Butler: We will—and it’s not a matter of “if,” it’s a matter of “when.” We simply cannot keep creating waste at today’s rates in perpetuity. That statement applies across industries—textiles, plastics, and electronics are most certainly in the spotlight. I suspect the rise of re-use will be attributed to a combination of policy and shifts in consumer behavior, with the latter being more influential in the US. Take the second-hand clothing market for example, which was virtually non-existent 15 years ago. Pre-loved clothing is now expected to be 20% of the American closet within the next 10 years. This is driven in large part by Gen Zs, who take real pride in participating in re-sale and rental. This generation understands the positive impact re-use has on the planet—and it’s not a passing fad. For Gen Z, climate change is not a political issue—it’s a reality. We see it regularly at Borobabi: Gen Z’s are buying pre-loved baby shower gifts—something completely taboo for my generation. For younger consumers it’s much more than just a purchase—it’s a way to make a statement about their values. 

Elting: Let’s talk a bit about you and your experience as a founder. What led you to found Borobabi?

Butler: Borobabi was born soon after my daughter, Avellina. When she was just a few months old, I was already practically swimming in piles of outgrown clothing. As a chemical engineer, I was interested in understanding how the US recycles clothing responsibly, and was surprised to learn that we don’t—we send almost 20 million tons of textile waste to landfill each year.
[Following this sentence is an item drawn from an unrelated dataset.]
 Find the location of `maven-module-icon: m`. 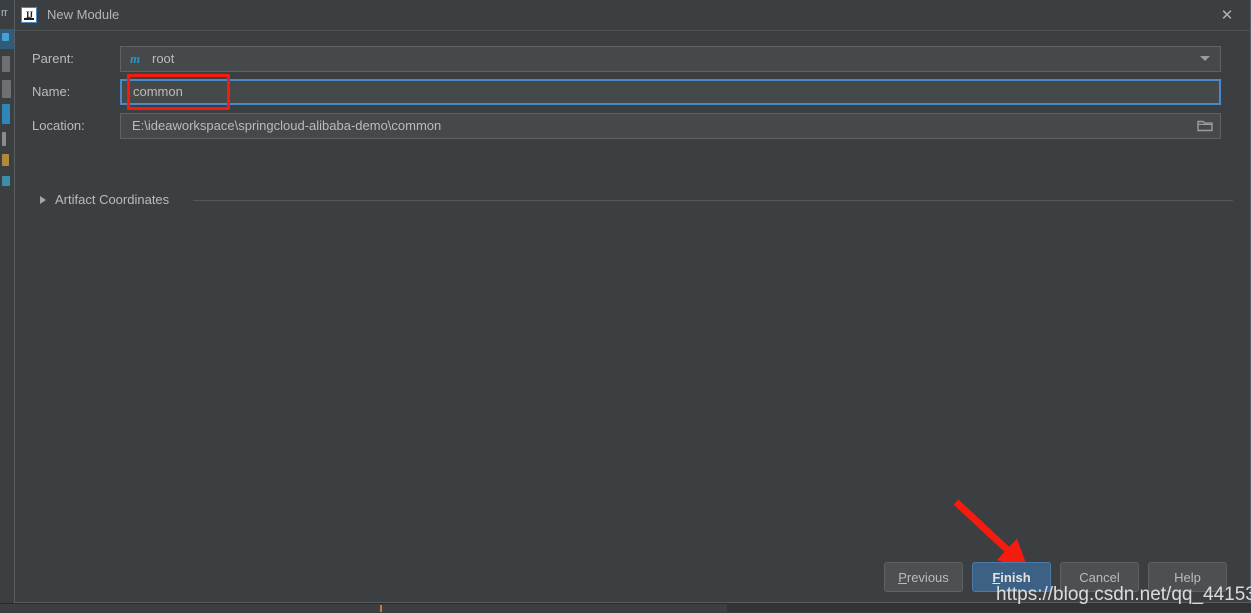

maven-module-icon: m is located at coordinates (136, 58). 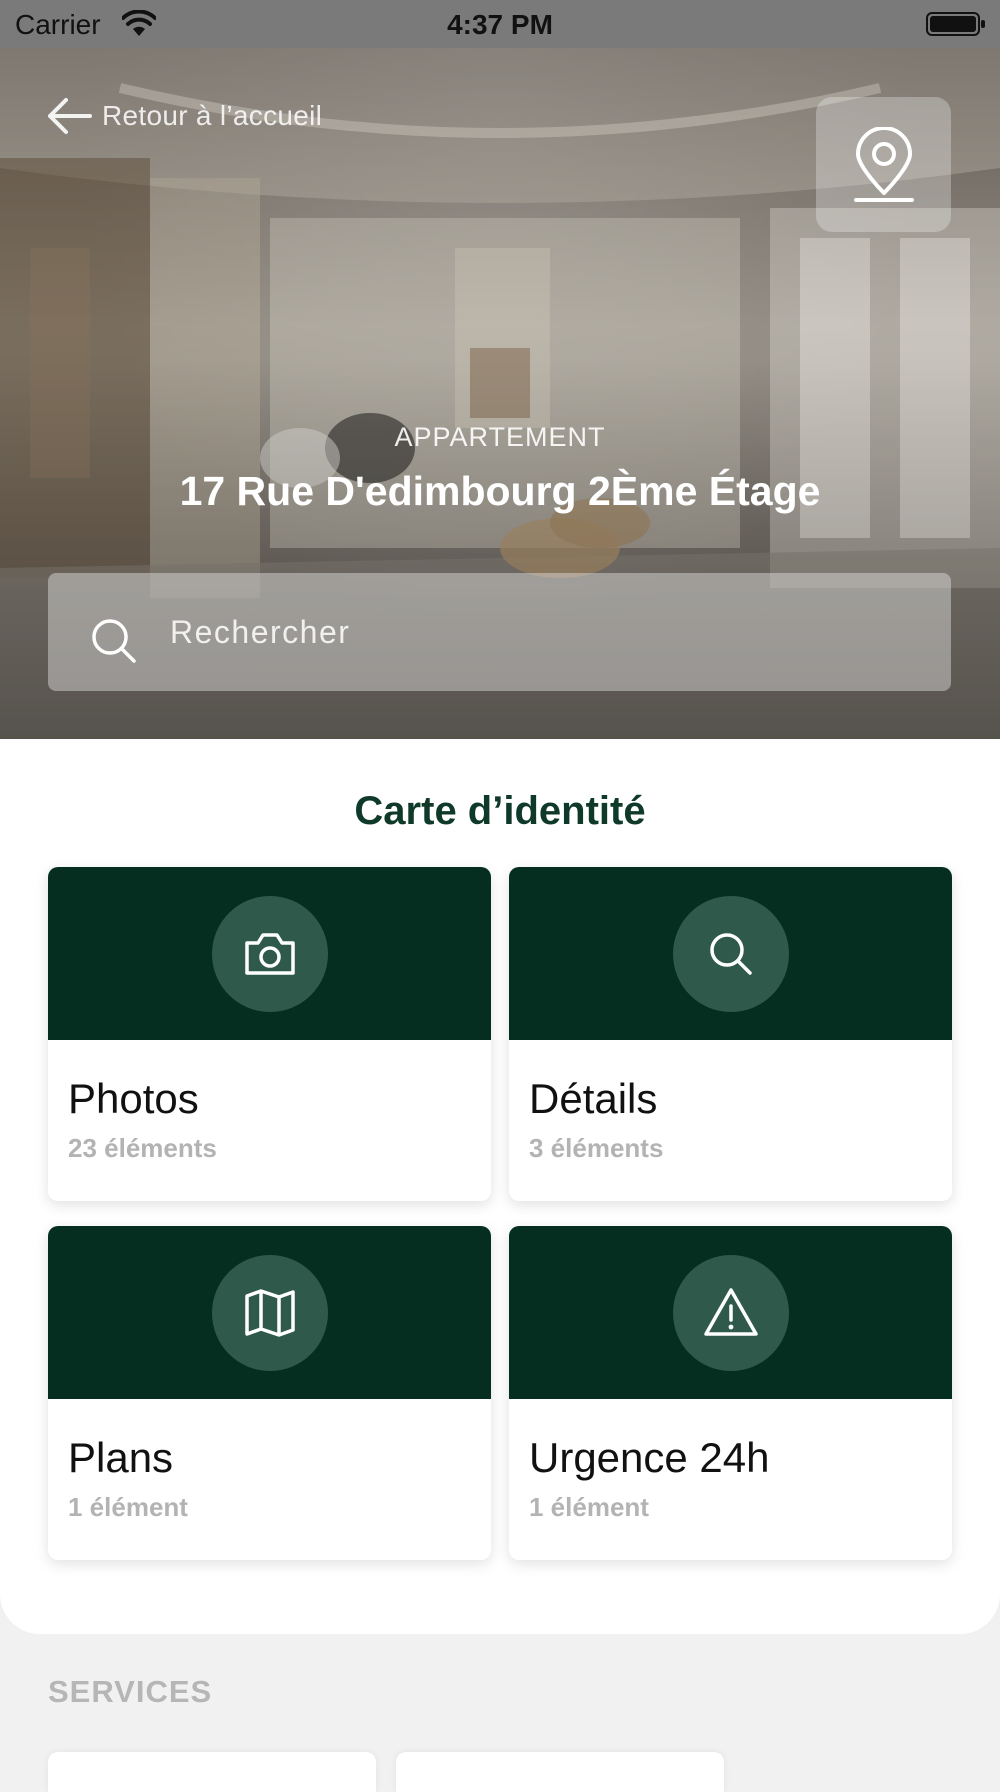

It struck me as inefficient, wasteful and extremely detrimental to the environment. Clothing is massively underutilized, and it still has so much intrinsic value after just one user—our clothing waste is valued at a staggering $460b per year. Taking my technical hat off and viewing the issue as a mom, I found it a challenge to find the best and safest products for my daughter that were affordable—organic products are priced at such a premium they are out of reach for most American families. I knew my technical background and the principles of circular economy were a perfect match for this sector. So we created a platform that gives parents access to the highest quality organic clothing, while reducing the environmental impact of fashion. 

Elting: Women remain wildly underrepresented in business ownership, and in 2020 received a paltry 2.3% of venture capital funding. Did you run up against any gendered obstacles in your hunt for startup capital?

Butler: I’ve run head-first into gendered obstacles, and it’s a challenge I’m happy to face. Has it been difficult—most definitely. In one instance, while discussing our financial model on a call, only my male co-founder was addressed, as if this female engineer couldn’t tackle the math!  Quite frankly though, I think the bigger challenge is explaining why buying into circular economy models is the best choice for investment. Venture capitalists simply aren’t familiar enough yet with the concept, and they’re quick to anchor us to other companies who are fundamentally quite different, like Rent The Runway or thredUP. True circular models have concrete potential to unlock the triple bottom line, and they also provide sustainable (pun intended) profitability far in excess of wasteful linear systems. Borobabi aims to be the first company to prove circular profitability is possible in the US.  

Elting: Borobabi wants to change the way we consume childrens clothes, but fast retail businesses like Amazon, which place a premium on speed, efficiency, variety, and low prices at the expense of employee wellbeing and environmental impact. How do you face that challenge?

Butler: I don’t underestimate the power of mothers. Becoming a mother is a transformative experience, and often goes hand in hand with becoming more aware. We care in new ways about what we eat, the products we use, and how things are made. We’re learning our societal power, our purchasing power and our environmental impact. Women control a staggering 70-80% of all consumer purchasing. And their behavior is shifting—we saw it firsthand during COVID. Mothers are seeking out products and companies that have a mission they align with, and products that are safe for their children—because every parent wants what’s best for their child and for their future. At Borobabi, we’re recognizing, honoring, and harnessing our power—by moms, for moms, with moms.